The morphological effect of C6 cells after 48 h taxol treatment. C6 cells were cultured in medium composed of Dubecco's modified Eagle's medium and (A) 10% FBS and with different concentrations of taxol, including (B)10, (C) 20, (D) 50, (E) 100, (F) 200, (G) 500, and (H) 1000 nmol/L for 48 h. The morphological images of the cells were recorded by phase contrast microscopy. Bar scale = 100 μm. (I) Cell viability was measured by MTT assay after 48‐h incubation. (J) Real‐time PCR data showed that apparent increases in mRNA levels of tubb3 (β III‐tubulin), gfap, and cnp when taxol concentration reached 100 nmol/L. mRNA of nestin was downregulated in taxol‐treated C6 cells. Data are presented as the mean ± SEM for three experiments in each group.

Figure 2

The expression of neural differentiation markers induced by taxol in C6 cells as demonstrated by immunofluorescent staining.
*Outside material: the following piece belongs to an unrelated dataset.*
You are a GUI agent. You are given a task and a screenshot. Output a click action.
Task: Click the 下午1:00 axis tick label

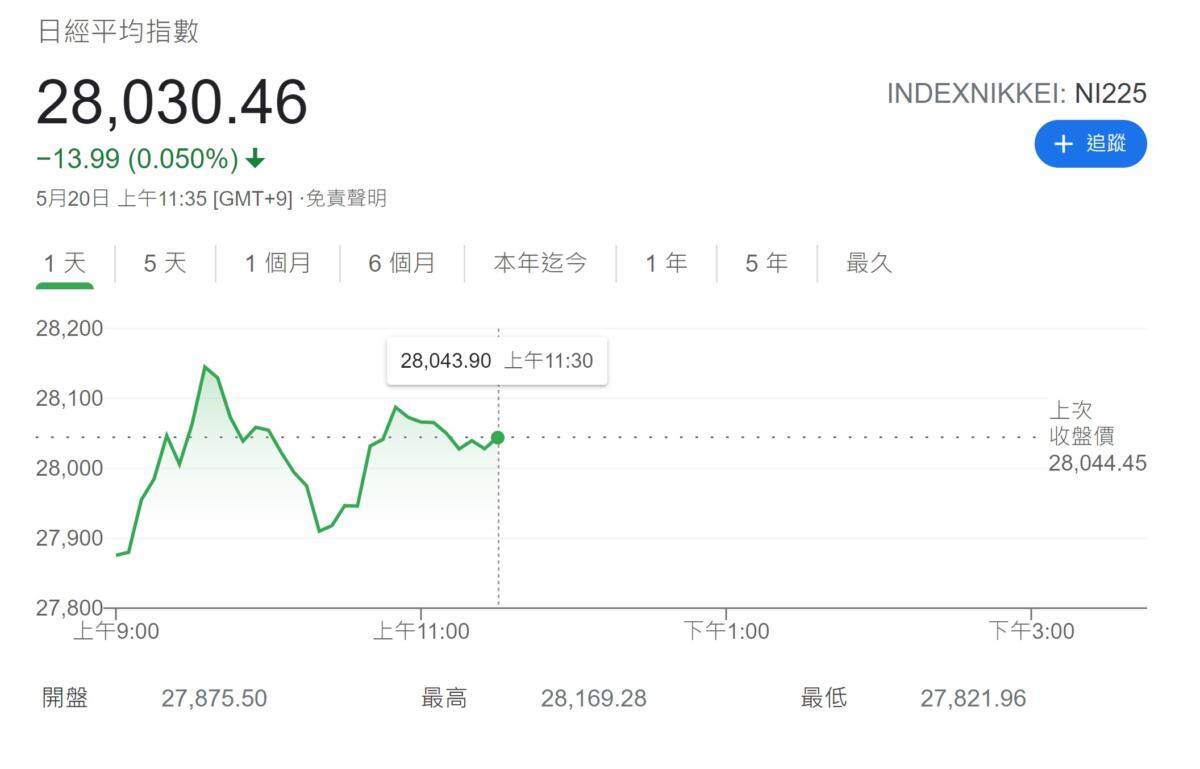click(726, 631)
Control (untreated) C6 cells and 100 nmol/L taxol‐treated C6 cells were analyzed by immunofluorescent staining at 48 h. In control cells, (A) the neural stem cell marker nestin was detected, (B) very few cells carrying GFAP protein could be found, and (C) immunoreactivites for β III‐tubulin and CNPase were difficult to detect. (D–F) The immunoreactivities for neuronal marker β III‐tubulin, astrocyte marker GFAP, and oligodendrocyte marker CNP, were clearly identified in the C6 cells after treated with taxol. These results indicate that expression of the neural differentiation markers were induced when the cells were challenged by taxol. Bar scale = 25 μm.

Figure 3

Characterizations of the mRNA and protein levels of β III‐tubulin, GFAP, CNPase, and nestin in taxol‐ and dbcAMP‐treated C6 cells by real‐time PCR and Western blot analysis. (A) mRNA levels of tubb3, gfap, and cnp were upregulated but nestin mRNA was downregulated in taxol‐treated C6 cells compared to the control group. The mRNA levels of target genes were calibrated based on the levels of gapdh mRNA. In dbcAMP‐treated C6 cells, mRNA level of gfap, cnp, and nestin were upregulated compared to control group. Data are presented as the mean ± SEM for three experiments in each group. *P < 0.01, unpaired Student's t‐test. (B) The immunoreactivities of β III‐tubulin, GFAP, CNPase proteins were upregulated while nestin was downregulated in taxol‐treated C6 cells. Nestin was downregulated in taxol‐treated C6 cells, while the immunoreactivities of β III‐tubulin were dramatically upregulated and the protein levels of GFAP and CNPase were also increased. In dbcAMP‐treated group, the immunoreactivities of GFAP and CNPase proteins were obviously increased but β III‐tubulin was not detectable compared to control group. The experiments were repeated three times and the results of a typical experiment are shown.

Figure 4

Percentages of nestin‐, β III‐tubulin‐, GFAP‐, and CNPase‐positive cells relative to the total number of taxol‐ and dbcAMP‐treated C6 cells. Neural cell‐specific molecular markers in control, taxol‐, and dbcAMP‐treated C6 cells were examined by immunocytochemical staining and then the immunostained cells were quantified. The percentages of nestin‐positive cells in taxol‐ and dbcAMP‐treated samples were significantly less than that in the control group. On the contrary, the percentages of neural differentiated cells in drug‐treated cells were significantly greater than that in the control groups. Data are shown as mean ± SEM for three experiments in each group. *P < 0.01, unpaired Student's t‐test.

Figure 5

Coexpression of β III‐tubulin and NFL detected in taxol‐treated C6 cells by immunofluorescent staining. (Α) β III‐tubulin and NFL proteins were not detectable in control cells. (B) Coexpression of β III‐tubulin (green) and NFL (red) proteins was found in 100 nmol/L taxol‐treated C6 cells. (C) NFL was not detectable in dbcAMP‐treated cells. Cell nuclei are labeled in blue. Bar scale = 25 μm.